For those of you still awaiting publication, this is what you’re in for.
And while you are waiting, may I suggest you train yourselves now and create your own muzzles?
First, finish your book. Finish it! Give yourself a completion date. There are many reasons people have for not completing a book, most of them bad. Fear of failure might be one. Fear of hard work another (it’s fun to keep creating, less so get critiqued and fix things).
But you learn so much from completing a novel it’s best to do it as fast as you comfortably can.
Which brings us to the quota. I know there are some writers who reject the idea of a consistent production of words. But most, I think, see the absolute value of it.
This was one of the earliest pieces of advice I got, and helped me at just the right time in my career. It’s also allowed me to see published 25 books in a little over 15 years. Not a bad output. In fact, I look back with some astonishment at the record, and owe it to the quota.
I know there are other authors much more prolific than I, but I found just the right number to please my desire for production and my standards for the craft. I’m right where I want to be.
My suggestion is that you set a weekly quota. This is so you can break it down into days, and should you miss a day (which you will) you can make it up on the others.
Anthony Trollope was working for the British postal service and trying to become accepted as a novelist, when he began a quota system for is writing. In his autobiography he wrote:
There was no day on which it was my positive duty to write for the publishers, as it was my duty to write reports for the Post Office.  I was free to be idle if I pleased. But as I had made up my mind it to undertake this second profession I found it to be expedient to bind myself by certain self-imposed laws. When I have commenced a new book, I have always prepared a diary, divided into weeks, and carried it on for the period which I have allowed myself for the completion of the work. In this I have entered, day by day, the number of pages I have written, so that if, at any time, I have slipped into idleness for a day or two, the record of that idleness has been there, staring me in the face and demanding of me increased labor so that the deficiency might be supplied.
You want to make it in this racket, you produce the words. You don’t need the muzzle of a contract deadline to do it. You can set your own.
Now if you’ll excuse me, I have to go correct some pages. 

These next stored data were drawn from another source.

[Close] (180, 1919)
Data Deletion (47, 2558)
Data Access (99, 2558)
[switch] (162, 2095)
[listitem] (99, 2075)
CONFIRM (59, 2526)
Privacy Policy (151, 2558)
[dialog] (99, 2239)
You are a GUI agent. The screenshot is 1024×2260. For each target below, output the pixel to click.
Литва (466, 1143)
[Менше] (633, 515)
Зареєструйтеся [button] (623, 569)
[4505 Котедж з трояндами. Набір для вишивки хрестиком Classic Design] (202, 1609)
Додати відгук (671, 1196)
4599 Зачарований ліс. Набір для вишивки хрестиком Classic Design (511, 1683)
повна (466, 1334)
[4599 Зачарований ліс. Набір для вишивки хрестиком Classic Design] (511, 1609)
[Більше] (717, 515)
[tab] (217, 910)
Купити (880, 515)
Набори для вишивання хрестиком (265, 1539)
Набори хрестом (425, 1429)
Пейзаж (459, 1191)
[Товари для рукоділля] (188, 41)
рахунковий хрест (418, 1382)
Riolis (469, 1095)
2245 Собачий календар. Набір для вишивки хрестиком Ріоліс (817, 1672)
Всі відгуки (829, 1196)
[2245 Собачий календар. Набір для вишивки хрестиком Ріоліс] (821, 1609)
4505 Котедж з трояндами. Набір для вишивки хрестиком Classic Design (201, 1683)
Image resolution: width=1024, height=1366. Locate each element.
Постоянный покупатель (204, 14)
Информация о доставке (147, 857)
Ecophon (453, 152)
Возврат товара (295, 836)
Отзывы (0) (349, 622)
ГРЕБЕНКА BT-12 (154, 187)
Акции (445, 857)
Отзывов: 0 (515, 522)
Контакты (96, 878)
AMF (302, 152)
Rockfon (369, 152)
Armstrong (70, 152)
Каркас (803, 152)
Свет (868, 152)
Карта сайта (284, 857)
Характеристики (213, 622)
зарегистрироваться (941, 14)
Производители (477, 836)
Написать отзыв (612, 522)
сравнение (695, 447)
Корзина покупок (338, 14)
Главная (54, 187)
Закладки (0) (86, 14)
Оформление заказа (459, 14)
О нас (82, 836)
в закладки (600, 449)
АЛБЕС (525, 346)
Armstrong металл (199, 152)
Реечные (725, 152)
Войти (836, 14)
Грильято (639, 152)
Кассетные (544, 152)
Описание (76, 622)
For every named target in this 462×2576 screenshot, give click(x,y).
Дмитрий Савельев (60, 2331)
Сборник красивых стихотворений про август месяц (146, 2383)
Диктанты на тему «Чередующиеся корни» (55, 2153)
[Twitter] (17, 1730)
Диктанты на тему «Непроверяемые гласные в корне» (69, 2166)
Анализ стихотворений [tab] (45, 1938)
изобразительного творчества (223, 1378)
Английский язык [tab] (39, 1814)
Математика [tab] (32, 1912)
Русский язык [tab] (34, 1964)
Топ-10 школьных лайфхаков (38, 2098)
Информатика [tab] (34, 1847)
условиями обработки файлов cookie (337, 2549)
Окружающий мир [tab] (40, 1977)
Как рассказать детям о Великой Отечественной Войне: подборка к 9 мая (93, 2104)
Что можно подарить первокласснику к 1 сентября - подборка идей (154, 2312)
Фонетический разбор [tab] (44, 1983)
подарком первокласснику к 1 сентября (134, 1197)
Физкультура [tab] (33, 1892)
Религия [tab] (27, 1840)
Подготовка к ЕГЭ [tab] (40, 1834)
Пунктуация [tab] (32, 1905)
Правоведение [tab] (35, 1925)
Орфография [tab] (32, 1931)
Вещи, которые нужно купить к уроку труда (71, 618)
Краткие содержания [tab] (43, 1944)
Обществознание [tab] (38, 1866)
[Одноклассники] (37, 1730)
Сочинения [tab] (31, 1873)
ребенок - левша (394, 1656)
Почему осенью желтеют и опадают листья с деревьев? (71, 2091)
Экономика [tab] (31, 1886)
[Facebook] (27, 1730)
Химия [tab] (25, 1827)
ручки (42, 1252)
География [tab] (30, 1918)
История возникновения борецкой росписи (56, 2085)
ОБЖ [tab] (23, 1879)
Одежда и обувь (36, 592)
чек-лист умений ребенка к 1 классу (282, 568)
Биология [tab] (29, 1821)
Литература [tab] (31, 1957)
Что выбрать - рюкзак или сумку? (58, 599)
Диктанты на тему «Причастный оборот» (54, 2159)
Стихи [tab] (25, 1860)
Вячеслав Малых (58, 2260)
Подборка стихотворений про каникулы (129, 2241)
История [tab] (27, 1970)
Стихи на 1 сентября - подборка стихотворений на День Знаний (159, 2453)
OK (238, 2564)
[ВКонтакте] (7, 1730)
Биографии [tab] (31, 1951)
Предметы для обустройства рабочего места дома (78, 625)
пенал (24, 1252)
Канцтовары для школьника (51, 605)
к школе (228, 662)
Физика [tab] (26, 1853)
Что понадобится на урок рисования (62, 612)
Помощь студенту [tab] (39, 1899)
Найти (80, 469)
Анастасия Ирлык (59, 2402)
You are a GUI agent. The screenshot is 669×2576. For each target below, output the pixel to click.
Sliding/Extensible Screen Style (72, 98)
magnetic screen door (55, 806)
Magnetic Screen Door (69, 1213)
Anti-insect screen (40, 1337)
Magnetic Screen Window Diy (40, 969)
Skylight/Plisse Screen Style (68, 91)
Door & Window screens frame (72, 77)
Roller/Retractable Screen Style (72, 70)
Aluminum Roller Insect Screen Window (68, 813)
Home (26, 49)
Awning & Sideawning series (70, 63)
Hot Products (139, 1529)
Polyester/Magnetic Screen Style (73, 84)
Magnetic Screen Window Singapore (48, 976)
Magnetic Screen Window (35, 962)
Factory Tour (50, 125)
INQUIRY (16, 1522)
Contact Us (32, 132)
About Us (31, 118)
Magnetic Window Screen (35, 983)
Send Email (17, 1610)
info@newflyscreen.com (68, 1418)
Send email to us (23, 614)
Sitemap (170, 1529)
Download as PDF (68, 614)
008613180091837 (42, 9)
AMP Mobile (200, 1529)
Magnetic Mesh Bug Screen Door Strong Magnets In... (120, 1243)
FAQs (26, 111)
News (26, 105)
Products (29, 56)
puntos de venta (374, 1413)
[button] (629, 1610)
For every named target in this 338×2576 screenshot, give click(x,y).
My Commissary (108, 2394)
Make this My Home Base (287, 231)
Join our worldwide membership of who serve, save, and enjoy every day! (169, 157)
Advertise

25 thoughts on “The Muzzle of a Deadline

  1. Jim, setting a daily word quota is excellent advice for any writer at any level. And for many, the only thing more scary than a looming deadline is the stark white expanse of page one, chapter one.

  2. When I bought your book PLOT & STRUCTURE that was the first thing that slapped me in the face. I had one false start after another before that. It was frustrating, and although I had always spoken about “one day I’ll write the great American novel” I began to wonder if I’ll ever finish one.

    After your book, when the idea for my first novel stared at me in the face, I set a word quote of 1,500 a day. I can only write at nights from 9 PM to midnight. I averaged 2,500 instead. 7 weeks later I was done with my 90k word novel. Three months of editing later, I started querying.

    Not wanting to dwell, I started my second book. This time my quote was set at 2,500. I averaged just around 3,000. Six weeks later I was done with my second novel. The quality of the stories will be for others to decide, but one thing is a fact: the quota forced me to stay true. The quote system works.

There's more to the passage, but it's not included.